> Written exercise:
Copy the lines of the records below word for word, starting with the line containing "You are a computer-use agent. The" and ending with the line containing "click(x=615, y=42)", including both of those lines. Leave the pictures out of your copy.

Page and screen pointing records
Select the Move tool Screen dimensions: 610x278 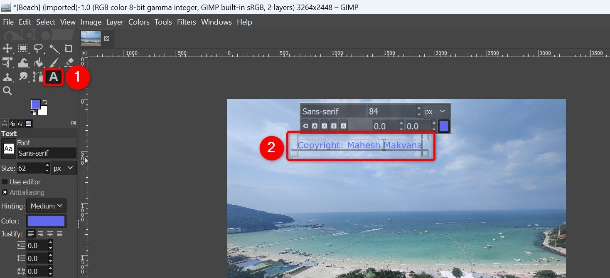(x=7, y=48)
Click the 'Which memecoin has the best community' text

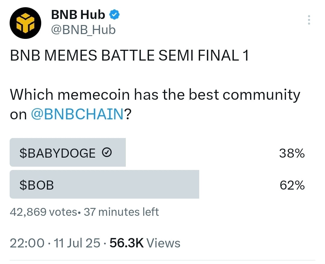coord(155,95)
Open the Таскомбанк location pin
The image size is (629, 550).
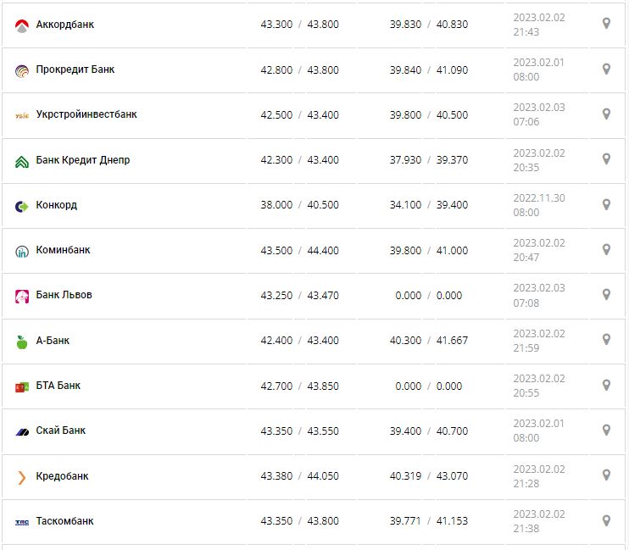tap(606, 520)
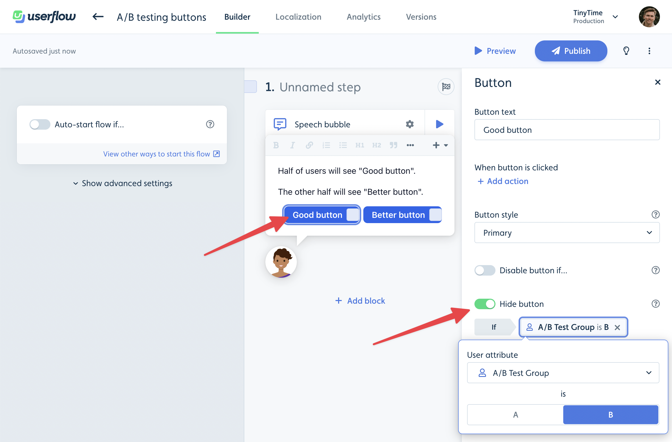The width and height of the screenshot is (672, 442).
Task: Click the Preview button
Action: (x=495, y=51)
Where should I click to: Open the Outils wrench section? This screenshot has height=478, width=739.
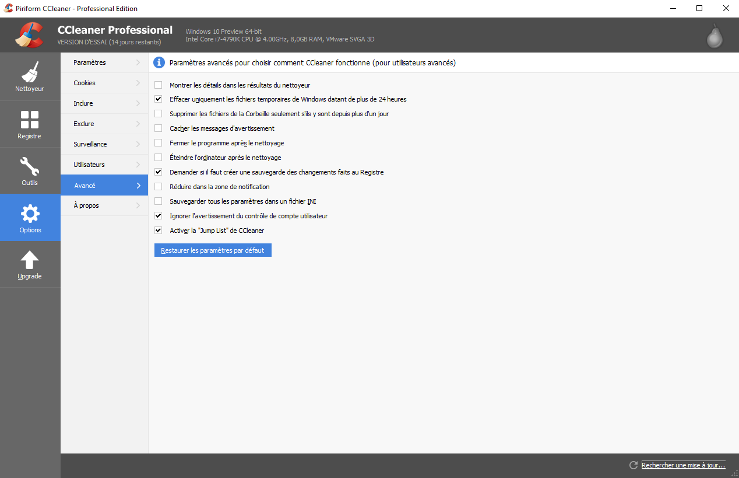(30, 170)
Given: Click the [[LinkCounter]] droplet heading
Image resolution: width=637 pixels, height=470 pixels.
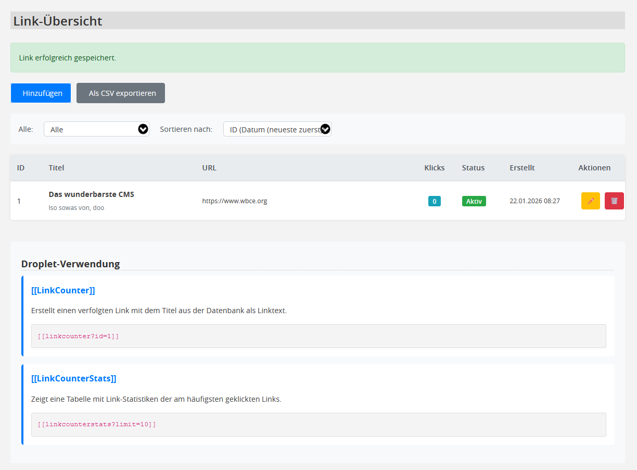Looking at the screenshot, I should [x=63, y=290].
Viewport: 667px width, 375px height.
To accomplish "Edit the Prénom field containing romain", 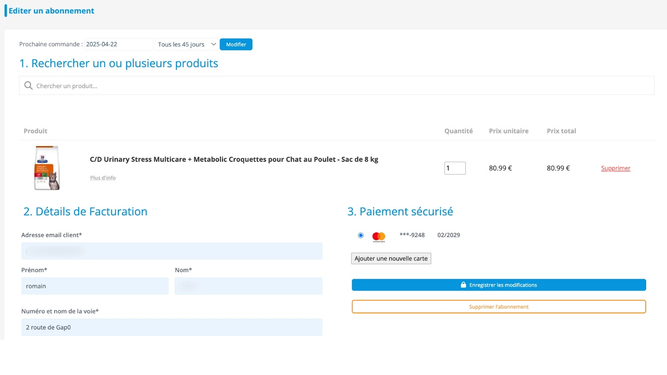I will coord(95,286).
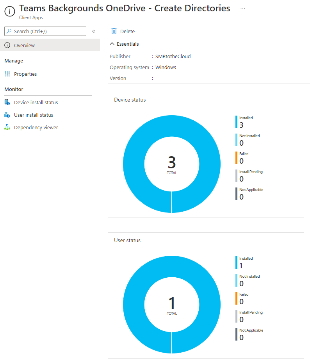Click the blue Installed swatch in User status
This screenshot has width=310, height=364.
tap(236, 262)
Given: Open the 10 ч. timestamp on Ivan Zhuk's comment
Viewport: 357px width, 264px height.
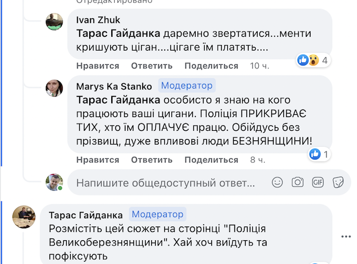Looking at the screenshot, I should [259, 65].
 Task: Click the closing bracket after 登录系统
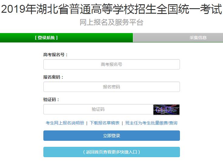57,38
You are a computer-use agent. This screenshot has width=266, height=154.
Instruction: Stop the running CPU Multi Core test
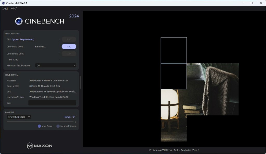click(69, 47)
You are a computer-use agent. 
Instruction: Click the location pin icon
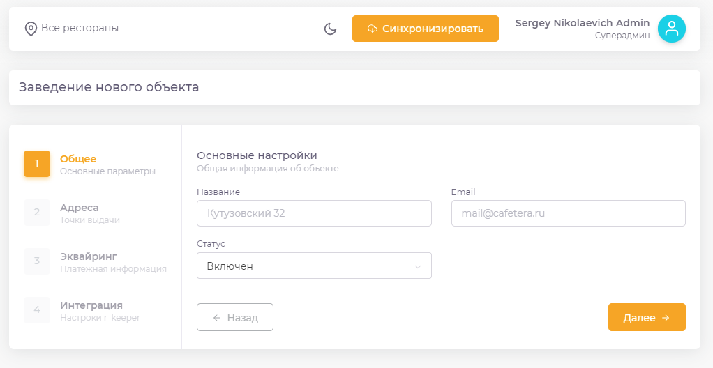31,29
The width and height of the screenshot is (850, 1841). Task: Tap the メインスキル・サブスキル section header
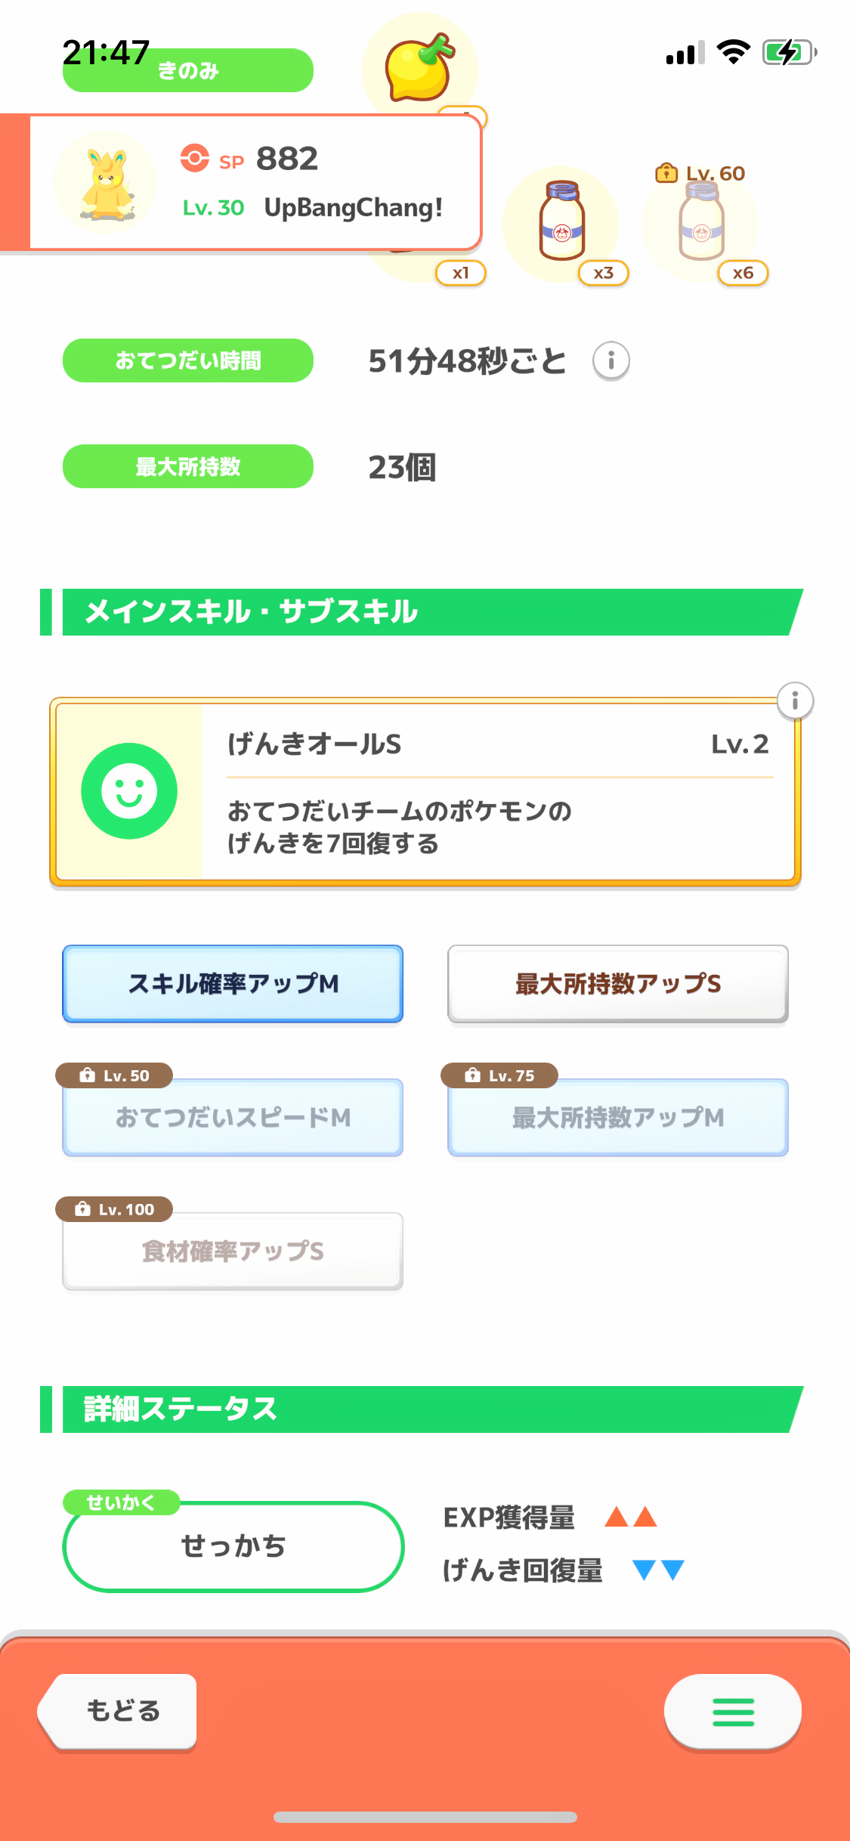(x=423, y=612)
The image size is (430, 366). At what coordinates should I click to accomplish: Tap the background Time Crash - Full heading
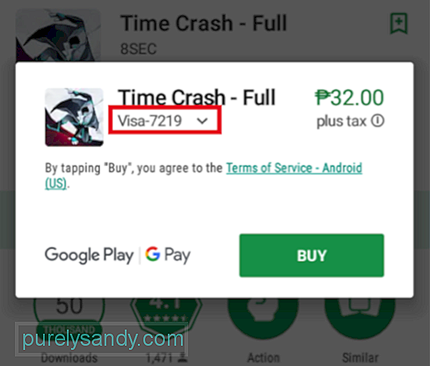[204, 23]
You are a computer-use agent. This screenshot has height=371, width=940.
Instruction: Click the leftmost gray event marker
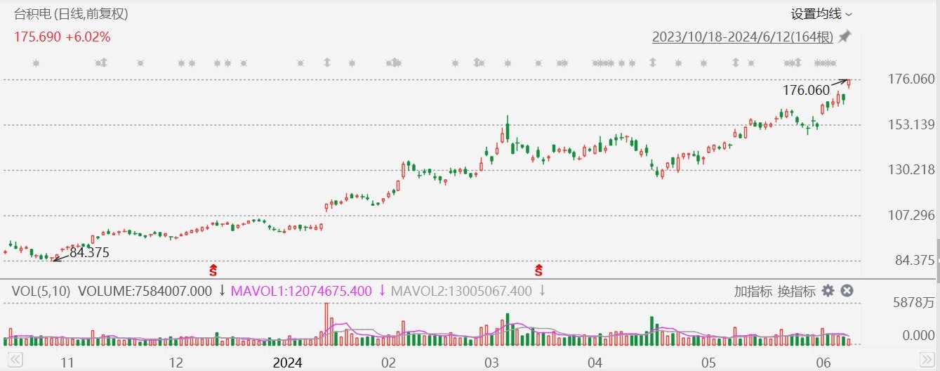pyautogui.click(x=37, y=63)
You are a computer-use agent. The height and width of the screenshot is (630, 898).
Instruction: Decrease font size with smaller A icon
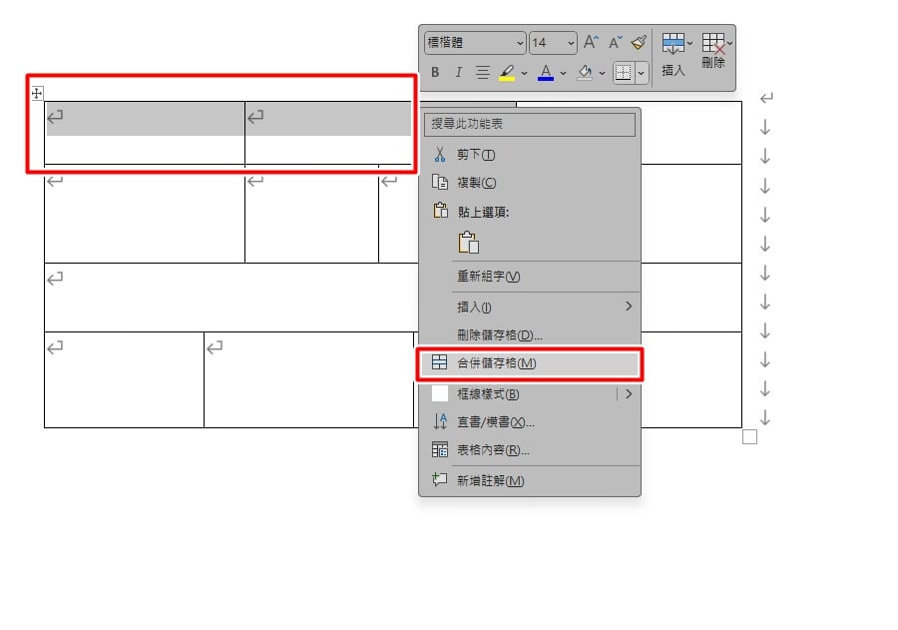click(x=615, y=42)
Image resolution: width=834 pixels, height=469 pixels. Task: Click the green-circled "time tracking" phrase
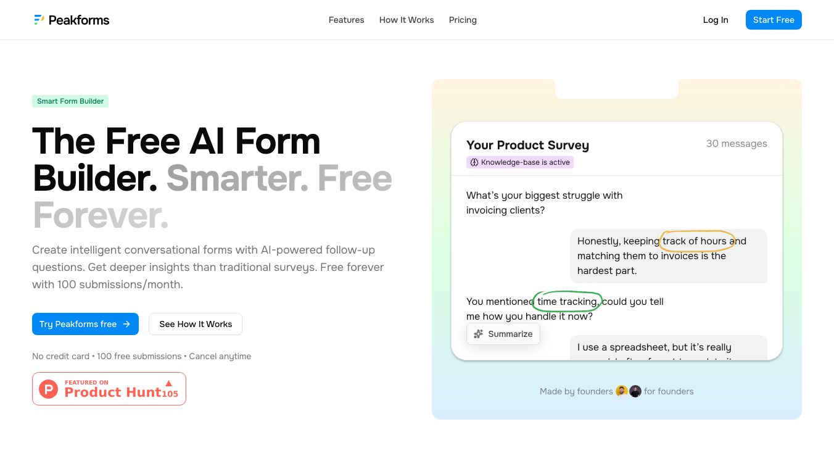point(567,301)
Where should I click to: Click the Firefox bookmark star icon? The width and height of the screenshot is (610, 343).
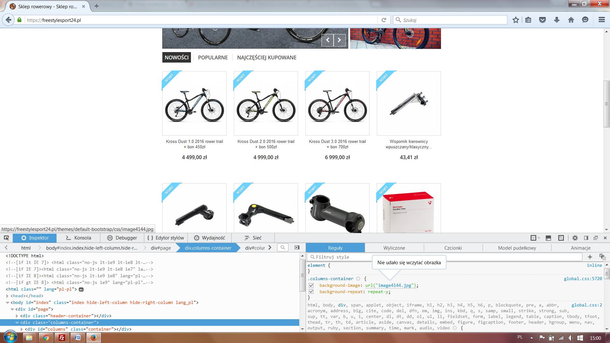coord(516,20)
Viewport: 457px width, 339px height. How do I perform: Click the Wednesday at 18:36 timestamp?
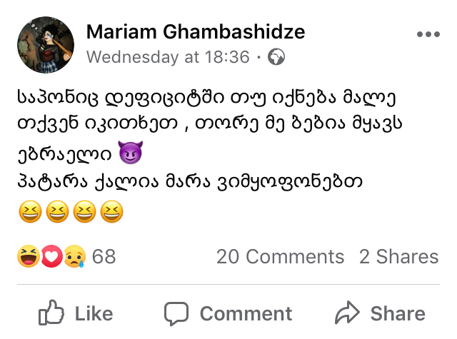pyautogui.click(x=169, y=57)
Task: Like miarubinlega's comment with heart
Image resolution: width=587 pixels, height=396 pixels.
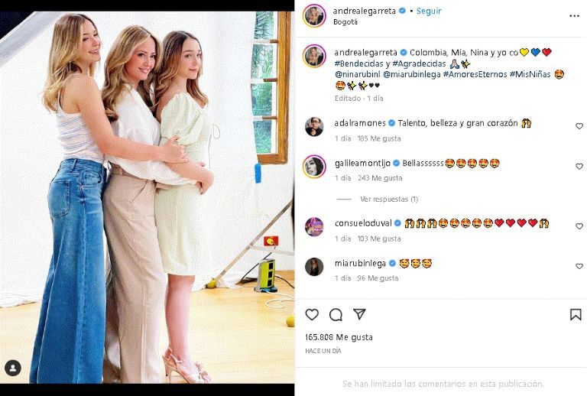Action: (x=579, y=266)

> Solved problem:
You are a computer-use agent. The height and width of the screenshot is (630, 898).
Instruction: Decrease font size with smaller A icon
click(x=615, y=42)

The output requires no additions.